This day in History – May 11, 482 – Birth of Petrus Sabbatius

Petrus Sabbatius was born to a Latin speaking peasant family in Macedonia with no hint of his glorious future.  When he was a boy we was sent to Constantinople where his uncle Justin served in the imperial guard. The rough soldier adopted his nephew.  After the adoption the young Petrus took the cognomen by which he is commonly known – Iustinianus i.e Justinian.

The death of the childless emperor Anastasius in 518 gave Justin (possibly with the help of Justinian) the opportunity to rise to the throne.  Justinian was Justin’s most prominent adviser and the de facto ruler by the end of Justin’s reign in 527.  In 525 Justinian married his mistress Theodora to the scandal of upper class  Byzantine society.  Theodora was an actress and if the Secret History of Procopius is to be believed a notorious courtesan.  Theodora would be Justinian’s partner and save his throne during the Nika Riots of 532 AD by stiffening Justinian’s resolve.

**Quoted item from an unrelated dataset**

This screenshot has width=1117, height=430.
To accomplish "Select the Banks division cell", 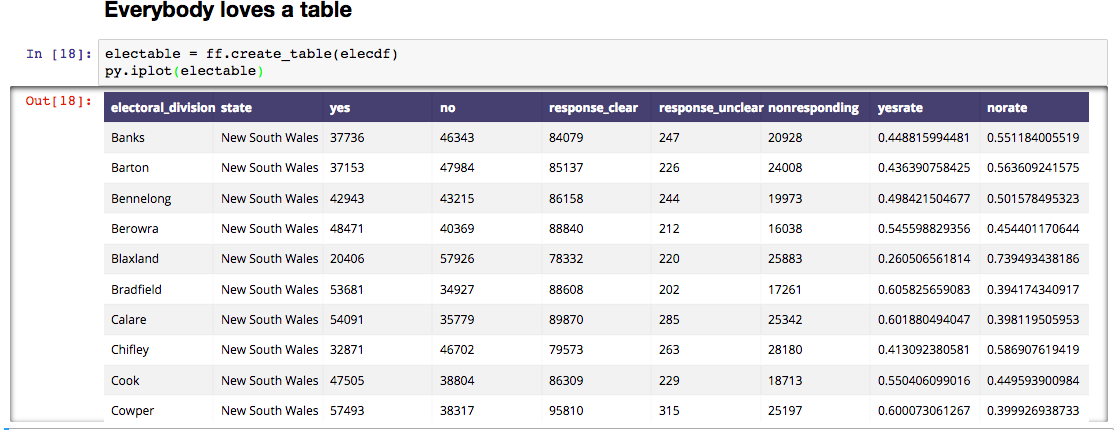I will pos(128,137).
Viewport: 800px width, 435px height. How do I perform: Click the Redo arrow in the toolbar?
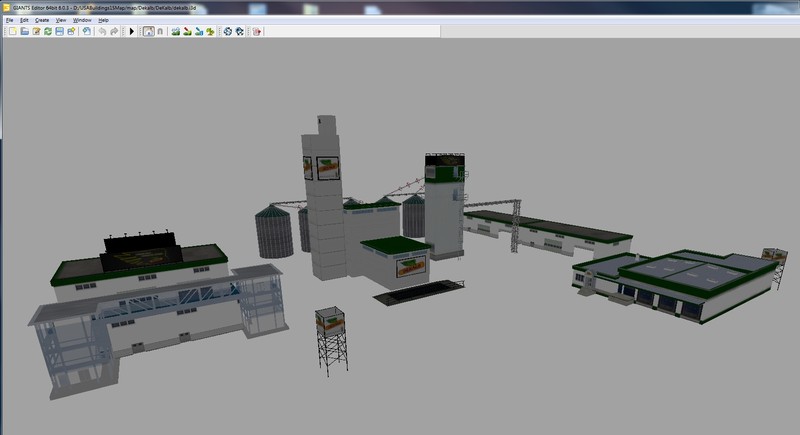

Justinian’s ambitions were grandiose.  The most ambitious plan was his attempt to reconquer the lost Western half of the Roman Empire.  Vandal North Africa was taken with ease.  A dispute in Visigothic Spain gave Justinian the opportunity to seize a slice of Andalusia.  But the most exhausting campaign was the 20 year conquest of Ostrogothic Italy.  At the end Justinian’s generals were triumphant though Italy lay in ruins.

Mosaic portrait of Justinian in the Basilica of San Vitale, Ravenna
Mosaic portrait of Justinian in the Basilica of San Vitale, Ravenna

While this was going on Justinian commissioned the updating and codification of Roman Law – the Justinian Code that is the basis of the legal codes of much of Continental Europe.  He built on a grand scale – particularly the spectacular Santa Sophia Church (now the Haga Sophia).  Stubbornly refusing to abandon Latin in favor of the Greek used by the majority of his subjects, Justinian is sometimes referred to as the last of the Romans.

Justinian’s reputation in posterity would have been even greater had he  died soon after the successful completion of the conquest of Italy in 554.  Like Elizabeth I of England and the Byzantine Emperor Heraclius he lived too long.  A deadly plague ravaged the Empire resulting a catastrophic loss of manpower – for taxes and military strength.  His exhausted empire had to buy off the Avars raiding across the Danube who threatened Constantinople itself.  The grand scale of Justinian’s plans and his success eventually weakened the Empire and the military gains were unsustainable.  North Italy was lost 3 years after his death.  The Spanish province was lost in the 620s.  The Monophysite controversy continued unabated weakening the Empire in Egypt and Syria.

Ironically the man who was not Italian, never set foot in Italy and whose reconquest of Italy caused untold misery in the peninsula has been embraced by Italian American lawyers as one of their own in the form of – The Justinian Society.